*WORK TO COMPLETE*: Reproduce every line from the start of the material down to the line containing "coordinates (125, 426).", with both ends included.
Segment Start: EXERCISE INPUTS
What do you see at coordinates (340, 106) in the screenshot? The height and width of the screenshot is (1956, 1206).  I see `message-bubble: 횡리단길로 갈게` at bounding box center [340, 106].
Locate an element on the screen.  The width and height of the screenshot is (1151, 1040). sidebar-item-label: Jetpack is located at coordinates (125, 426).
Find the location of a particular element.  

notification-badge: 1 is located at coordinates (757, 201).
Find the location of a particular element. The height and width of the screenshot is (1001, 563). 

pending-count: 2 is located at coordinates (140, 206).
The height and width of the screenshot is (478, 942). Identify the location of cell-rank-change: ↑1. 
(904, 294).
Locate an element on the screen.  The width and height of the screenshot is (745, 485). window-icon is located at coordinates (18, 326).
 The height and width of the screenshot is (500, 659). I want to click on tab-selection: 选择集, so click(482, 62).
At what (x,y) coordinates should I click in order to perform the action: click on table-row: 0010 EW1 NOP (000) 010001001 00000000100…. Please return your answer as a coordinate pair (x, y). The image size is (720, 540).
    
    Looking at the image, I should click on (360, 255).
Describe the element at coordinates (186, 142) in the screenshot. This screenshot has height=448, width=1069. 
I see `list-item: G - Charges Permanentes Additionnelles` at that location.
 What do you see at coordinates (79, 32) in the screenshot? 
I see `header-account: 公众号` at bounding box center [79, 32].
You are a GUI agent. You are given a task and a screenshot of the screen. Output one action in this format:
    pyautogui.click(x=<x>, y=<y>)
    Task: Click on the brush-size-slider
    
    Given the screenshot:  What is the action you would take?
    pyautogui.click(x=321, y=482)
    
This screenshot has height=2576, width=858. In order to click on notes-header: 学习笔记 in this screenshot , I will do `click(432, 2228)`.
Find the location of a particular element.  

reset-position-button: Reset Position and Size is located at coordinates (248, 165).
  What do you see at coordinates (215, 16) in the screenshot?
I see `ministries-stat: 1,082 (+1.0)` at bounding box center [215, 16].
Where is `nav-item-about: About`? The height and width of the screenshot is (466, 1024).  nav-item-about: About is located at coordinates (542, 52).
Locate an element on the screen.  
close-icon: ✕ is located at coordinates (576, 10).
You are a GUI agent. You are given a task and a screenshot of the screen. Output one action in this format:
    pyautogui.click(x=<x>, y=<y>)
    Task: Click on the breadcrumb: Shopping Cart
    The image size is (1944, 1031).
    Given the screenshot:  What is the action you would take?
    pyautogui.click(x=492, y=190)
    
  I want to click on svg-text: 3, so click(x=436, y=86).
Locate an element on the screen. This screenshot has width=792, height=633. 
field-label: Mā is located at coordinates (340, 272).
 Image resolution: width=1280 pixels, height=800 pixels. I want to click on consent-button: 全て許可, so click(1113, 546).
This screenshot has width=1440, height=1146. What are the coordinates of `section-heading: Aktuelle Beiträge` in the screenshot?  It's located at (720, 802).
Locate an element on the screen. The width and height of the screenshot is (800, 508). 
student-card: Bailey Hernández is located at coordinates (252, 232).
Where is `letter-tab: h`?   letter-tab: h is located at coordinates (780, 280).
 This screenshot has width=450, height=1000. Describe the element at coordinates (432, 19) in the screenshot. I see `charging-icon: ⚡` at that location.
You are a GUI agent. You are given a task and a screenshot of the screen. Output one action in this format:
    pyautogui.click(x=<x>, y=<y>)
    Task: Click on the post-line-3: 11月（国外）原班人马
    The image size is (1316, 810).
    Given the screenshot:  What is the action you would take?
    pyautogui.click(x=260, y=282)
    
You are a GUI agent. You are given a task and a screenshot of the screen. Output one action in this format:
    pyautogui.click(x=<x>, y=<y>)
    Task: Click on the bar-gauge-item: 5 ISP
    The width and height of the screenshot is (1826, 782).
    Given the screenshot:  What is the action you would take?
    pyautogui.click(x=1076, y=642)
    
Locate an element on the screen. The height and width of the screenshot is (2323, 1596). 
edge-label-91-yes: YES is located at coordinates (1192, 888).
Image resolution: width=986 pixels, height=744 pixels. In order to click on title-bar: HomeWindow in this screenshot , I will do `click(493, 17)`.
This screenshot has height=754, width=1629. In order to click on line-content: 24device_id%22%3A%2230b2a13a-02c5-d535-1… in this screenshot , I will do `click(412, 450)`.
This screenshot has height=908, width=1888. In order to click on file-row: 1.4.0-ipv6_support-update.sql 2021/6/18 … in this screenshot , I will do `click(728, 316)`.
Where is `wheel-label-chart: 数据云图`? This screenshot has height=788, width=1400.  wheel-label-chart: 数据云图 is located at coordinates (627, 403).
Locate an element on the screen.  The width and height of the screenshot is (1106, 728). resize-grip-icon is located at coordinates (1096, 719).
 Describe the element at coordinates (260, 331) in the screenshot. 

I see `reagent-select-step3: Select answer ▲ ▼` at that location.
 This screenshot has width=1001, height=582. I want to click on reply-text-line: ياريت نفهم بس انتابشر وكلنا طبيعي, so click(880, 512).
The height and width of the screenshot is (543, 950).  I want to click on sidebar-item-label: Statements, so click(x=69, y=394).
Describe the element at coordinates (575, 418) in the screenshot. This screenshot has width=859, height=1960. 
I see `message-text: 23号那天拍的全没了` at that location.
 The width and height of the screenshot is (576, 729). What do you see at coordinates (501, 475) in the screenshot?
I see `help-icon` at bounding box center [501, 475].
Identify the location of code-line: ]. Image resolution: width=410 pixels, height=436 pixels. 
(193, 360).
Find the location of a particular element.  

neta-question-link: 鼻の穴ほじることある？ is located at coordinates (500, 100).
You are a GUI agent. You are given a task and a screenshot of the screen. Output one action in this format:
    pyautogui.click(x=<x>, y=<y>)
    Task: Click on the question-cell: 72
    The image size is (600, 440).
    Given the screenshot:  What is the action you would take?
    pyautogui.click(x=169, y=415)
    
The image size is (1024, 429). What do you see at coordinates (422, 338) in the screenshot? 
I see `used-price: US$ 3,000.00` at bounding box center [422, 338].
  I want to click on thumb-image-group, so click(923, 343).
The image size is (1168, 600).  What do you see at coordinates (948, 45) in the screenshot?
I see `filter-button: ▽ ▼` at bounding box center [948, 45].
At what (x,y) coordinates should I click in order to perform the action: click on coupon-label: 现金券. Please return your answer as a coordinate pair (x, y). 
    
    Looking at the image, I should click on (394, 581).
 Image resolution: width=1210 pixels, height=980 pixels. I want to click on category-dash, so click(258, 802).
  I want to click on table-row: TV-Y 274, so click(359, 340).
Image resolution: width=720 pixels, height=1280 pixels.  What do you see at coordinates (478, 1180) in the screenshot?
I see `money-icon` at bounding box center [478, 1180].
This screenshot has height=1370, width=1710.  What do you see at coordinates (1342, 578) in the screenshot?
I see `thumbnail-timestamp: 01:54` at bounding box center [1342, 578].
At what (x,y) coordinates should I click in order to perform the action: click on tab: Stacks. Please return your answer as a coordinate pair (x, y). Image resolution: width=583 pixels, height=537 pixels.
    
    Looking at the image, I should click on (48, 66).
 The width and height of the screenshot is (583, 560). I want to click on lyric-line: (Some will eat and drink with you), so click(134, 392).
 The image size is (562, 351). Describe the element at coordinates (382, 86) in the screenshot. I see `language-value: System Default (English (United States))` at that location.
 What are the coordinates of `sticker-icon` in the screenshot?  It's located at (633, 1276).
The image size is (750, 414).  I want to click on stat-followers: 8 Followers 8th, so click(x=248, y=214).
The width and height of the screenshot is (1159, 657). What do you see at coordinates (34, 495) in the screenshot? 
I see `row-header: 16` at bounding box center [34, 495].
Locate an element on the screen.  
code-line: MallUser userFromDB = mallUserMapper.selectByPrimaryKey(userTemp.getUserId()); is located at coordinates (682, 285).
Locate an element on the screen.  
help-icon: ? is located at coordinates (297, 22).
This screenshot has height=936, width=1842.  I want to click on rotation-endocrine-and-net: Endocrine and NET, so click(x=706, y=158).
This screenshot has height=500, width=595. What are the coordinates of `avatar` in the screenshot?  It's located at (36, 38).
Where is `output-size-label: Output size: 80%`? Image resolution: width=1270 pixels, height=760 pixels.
Segment End: EXERCISE INPUTS
*YOUR RESPONSE*:
What do you see at coordinates (340, 106) in the screenshot? The height and width of the screenshot is (1956, 1206).  I see `message-bubble: 횡리단길로 갈게` at bounding box center [340, 106].
Locate an element on the screen.  The width and height of the screenshot is (1151, 1040). sidebar-item-label: Jetpack is located at coordinates (125, 426).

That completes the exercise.